EVERYONE HAS A BAD PUCK LUCK GAME
Like the game against the Sharks, the Caps got off to a fast start against the Los Angeles Kings, but could not hold the lead and lost 4-2. I thought the Capitals would at least get a point from this match, but the Kings benefited from excellent offensive plays from both Anze Kopitar and Adrian Kempe. The Caps had some bad puck luck too. Goaltender Philipp Grubauer’s mask needed repair, which led to a delay of several minutes during a PK; and shortly after play resumed, the tired Capitals surrendered a goal that knotted the game up 2-2. Later, both Backstrom and Vrana hit the goal posts; either shot would have given the Caps a 3-2 lead. By the end of the game, some Caps were either trying too hard, or were frustrated, which led to a couple of ill-advised penalties by first Shattenkirk and then Evgeny Kuznetsov. These penalties were disruptive to any comeback the Capitals might have achieved, but it just seemed to be one of those games where most situations were not going the Caps way. This sometimes happens.
THE CAPS’ PLAY IS NOT AS STRONG IN THE 2ND GAME OF A BACK-TO-BACK
Their away game against the Anaheim Ducks was the second game of a back to back — in which the Caps are now 1-6-1 (.188) this season. Moreover, the balance tipped in Anaheim’s favor as they were obviously more rested. After a scoreless first period, Tom Wilson nearly scored early in the second, when he pounced on a puck fed to him by Alex Ovechkin that was passed behind the defense. Instead, the Ducks scored on an uncharacteristically bad giveaway by Eller just a few minutes later, which was finished off by Corey Perry.

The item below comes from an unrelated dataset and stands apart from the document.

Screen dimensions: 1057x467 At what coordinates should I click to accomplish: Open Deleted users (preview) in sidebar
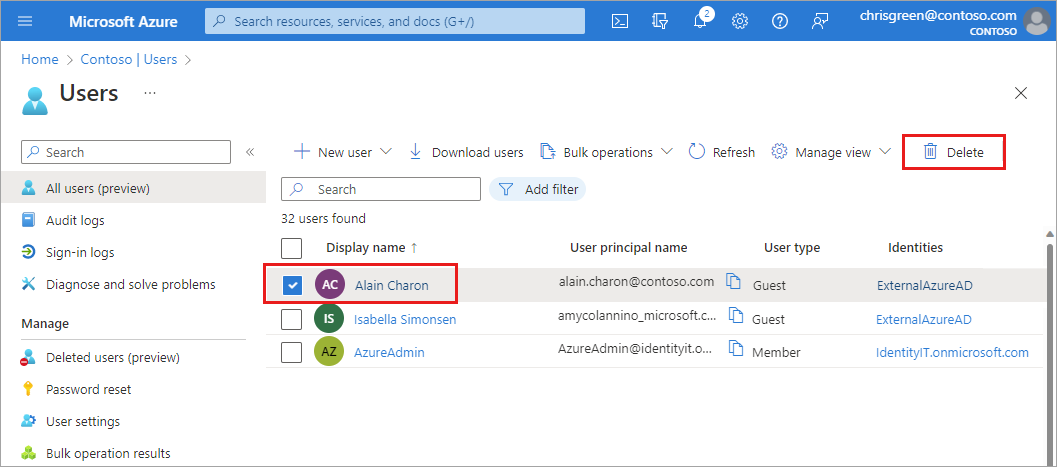click(x=112, y=357)
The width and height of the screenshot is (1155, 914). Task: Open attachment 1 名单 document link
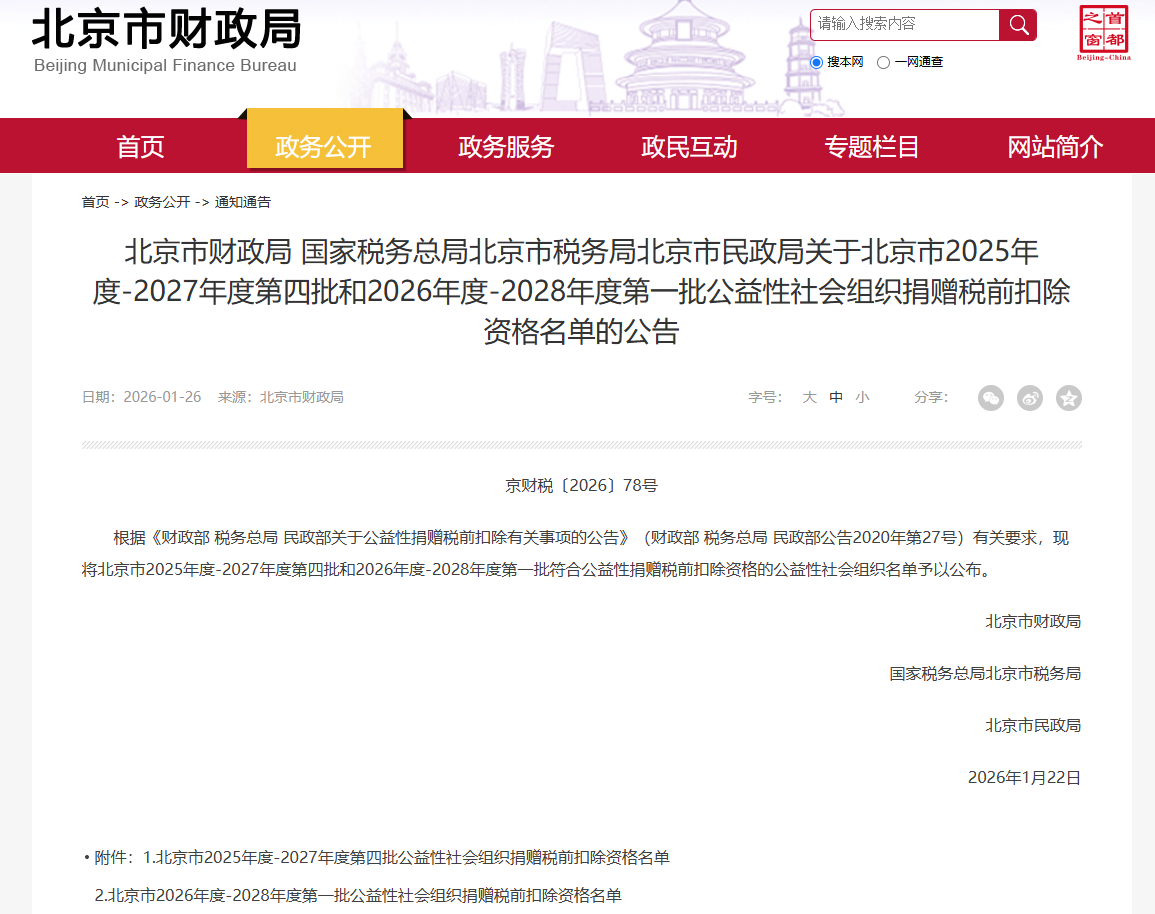400,857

Defenseman John Carlson then had a decent shot on goal, but shortly thereafter, as a Backstrom penalty elapsed, Daniel Winnik was not able to pick up Ryan Kessler trailing on the play; the Ducks stretched the lead to 2-0, as Kesler’s shot was deflected in by Perry. Less than 30 seconds later, the Ducks made it 3-0 on a wrist shot from Rickard Rakell off the draw, as Ovechkin was unable to get to him in time. Even though the Caps were spent, they kept fighting until the end. To me, this is a positive sign that the Capitals have a heart of a top competitor, which will serve them well in the playoffs even if it didn’t help them in California. In the third period, the quality of hockey worsened despite the team’s best efforts. A trip in the offensive zone by Jay Beagle was followed by a slash by T.J. Oshie, who lost ground to Antoine Vermette during an infrequent appearance (less than 3%) on the PK. The Ducks made it 4-1 at the tail-end of this 5-on-3. Defenseman Matt Niskanen, Orlov, and Wilson were too slow to stop a fifth goal by the Ducks. Fortunately, these “scheduling” losses do not occur in playoff series; very infrequently are games scheduled back-to-back in the playoffs and when they do, both teams have equal amount of rest.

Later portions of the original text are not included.